私はSONY製の第二世代くらいのプレーヤ(DVP-M30)を使いつづけていました。 コンポーネント5.1デコーダ出力がないとか、 コンポーネント出力がないとか言っても、 インド映画を2chステレオで観るには実用上何も問題はありませんでした。 それに旧SONYの大きいリモコンは手にしっくりと馴染んでいたし、 層切り替えの画面ストップは全く無く、 いつ層が変わったのか全くわからないという長所があったこと、 VCD再生性能も比較的よかったせいもあります。 また、くちほたディクテーションでリピート操作を繰り返しても 元気に動きつづけて故障しなかったという、 SONY君としてはなかなか優秀な奴でした。 難点といえばミニコンサイズ(死語?)で作っているせいか、 ファンで強制空冷しているという、およそオーディオ機器にあるまじきもので、 静かなシーンとかで動作音が気になることがありました。 さて、DV4200はこいつを淘汰することになるのか? 結果はいかに?
おそらく日本のWEB上でのリージョンフリー(RF)情報の多くは DVD Rupublic (の掲示板)をオリジナル情報としているように思います。 そこからの情報でサムソン製プレーヤはAIWAリモコンでRF可ということ、 MarantzのDV4200は付属リモコンだけでRF可でPAL再生も可、 ということは知っていました。 でも中国製プレーヤの実力はどんなもんか、買うほどの価値はあるか、 怪しい電波は出さないだろうかとしばし悩みました。 「パソコン買えば済む話やん」とか、 「いーや、TV画面で早く観たいんや」とか。 DDLJといっしょにLagaanを買っていたし、 おまけにいきおいで英国サイトからAsokaも買っていたので気持ちは早るばかりでした。

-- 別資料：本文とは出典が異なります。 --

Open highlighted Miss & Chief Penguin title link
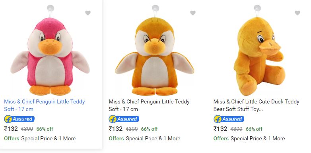This screenshot has height=153, width=311. tap(45, 105)
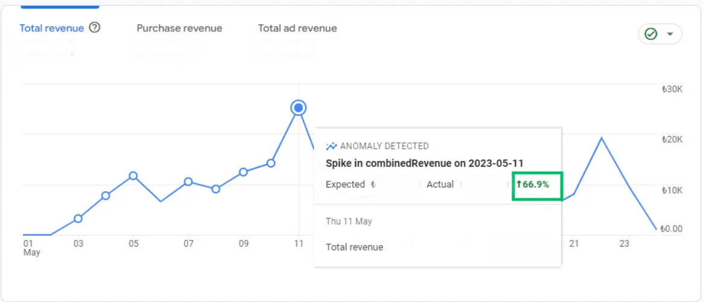Click the anomaly circle marker at May 04
The height and width of the screenshot is (302, 703).
click(x=106, y=195)
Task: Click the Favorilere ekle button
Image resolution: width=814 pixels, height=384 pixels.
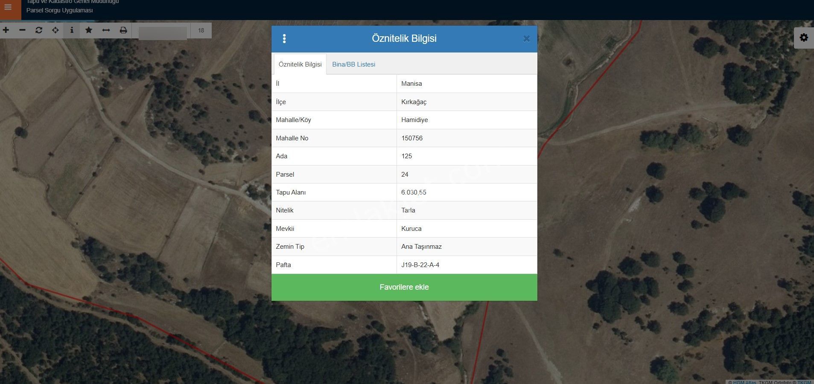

念のため、FAQ機とも言えるMarantzのDV4200についてネット上で情報を集めてみました。
ということでした。私はMDラジカセとか持っていなくてSONY君から光出力で MDウォークマンにコピーすることが多かったので、 インデックスがつかないというのはかなりマイナスです。 でもSONY君を手放さないのであれば問題にはなりません。 うーん、悩んでもしかた無い。サムソン君はPAL再生できないし。 観たいんだったら買ってしまえ。
ネット上では15,800円が最安値のようでしたが、 もよりのヨドバシカメラでは19,800円とかなり高めでした。 でもポイントもあったし、ネットで頼むと受け取 りが大変だしと思い、勢いで買ってしまいました。 ちなみに「Asoka」のDVDを店に持っていき再生してみましたが、 Victorの「XV-P300」「XV-A500」などでNTSC出力を確認しました。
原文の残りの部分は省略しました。